CGI and Perl

Data Security

A Web archive may have a specific intent for any or all of its elements. The contents of your archive may be entirely intended for public access, without any constraints at all, or you may wish to have specific permissions set up for each and every element. In this section, we'll take a look at how you can do either.

General ConsiderationsGlobal versus Local Configuration of Permissions

Obviously, if you don't care who accesses your archive's contents, you won't need to worry too much about data security, with the exception of general permissions being correctly set. If your archive provides documents that are intended for a specific audience, such as registered users or paying customers, then you'll need to use the additional features of the httpd server to limit access to those documents to the audience you intend them for. Additionally, you may use CGI scripts, Netscape cookies, hidden variables, or other state-retention mechanisms to assure proper access. These topics will be discussed in Chapter 16, "Advanced CGI/HTML."

Most http servers provide you with the capability to give access to specific files and directories on an individual basis, using one of two methods. The files and tools you'll be configuring to enable this capability differ in format, depending on which server you're running, but generally are

conf/access.conf Global access configuration file
htaccess Directory-specific access file

when using the Apache or NCSA servers. In the examples that follow, we'll assume you're using one or the other of these servers. The other Web server, from CERN, won't be discussed or used in the examples here for the sake of brevity.
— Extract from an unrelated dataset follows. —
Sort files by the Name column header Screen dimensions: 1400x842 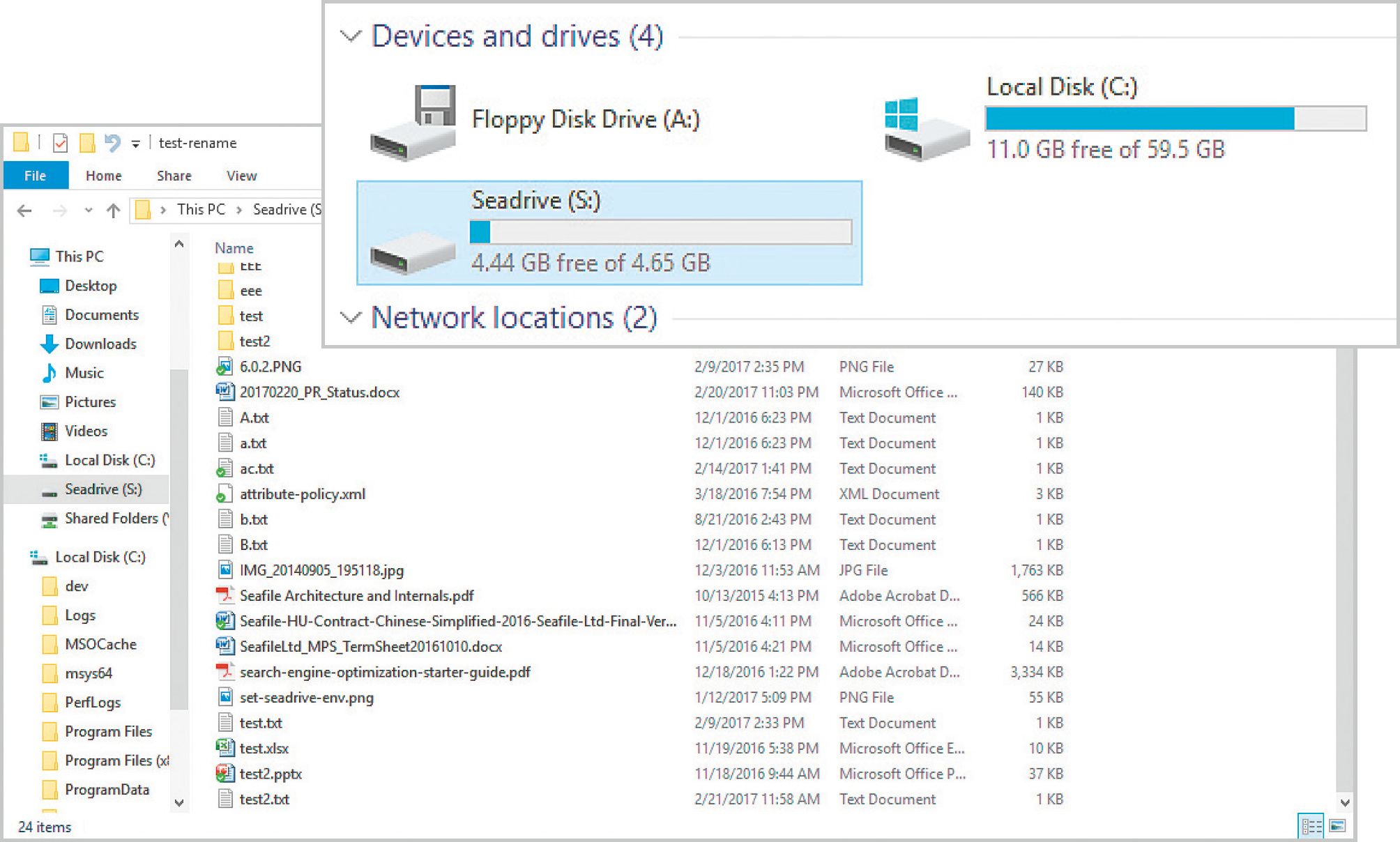point(234,248)
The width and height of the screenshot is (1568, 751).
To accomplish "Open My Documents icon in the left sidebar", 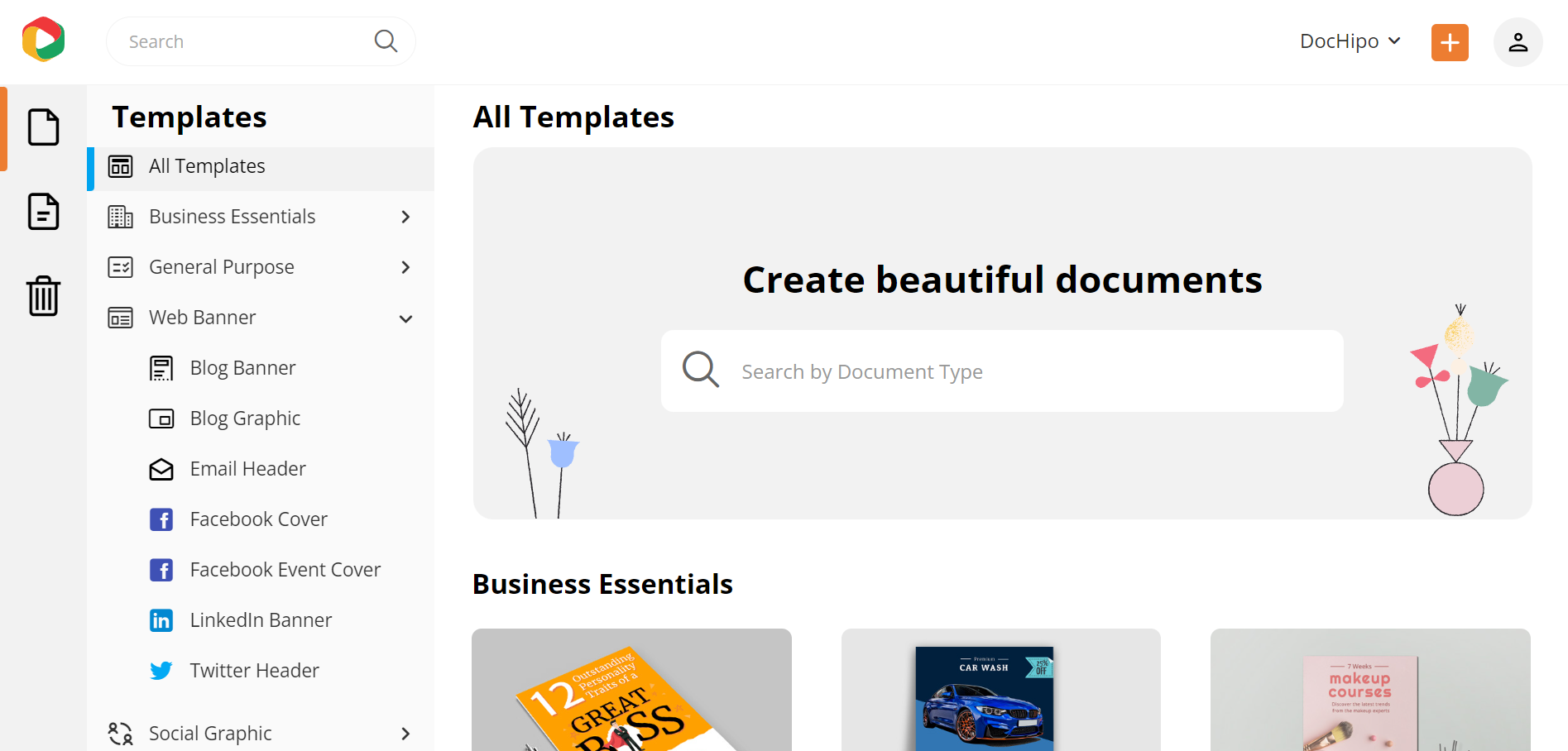I will point(43,212).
For simplicity and portability, it's probably easier to use the per-directory .htaccess files, but this technique is generally not favored as strongly as using the global access-control file, presumably because it's easier to control all rights and permissions from one place. If you do decide to use the per-directory method, then be aware that the .htaccess file can be specified in the conf/srm.conf file to be whatever name you specify, and it is recommended that you use a name other than .htaccess in order to avoid arbitrary retrievals of your access configuration files themselves. (There is a bug in some servers that allows the client to fetch your access-configuration files directly.)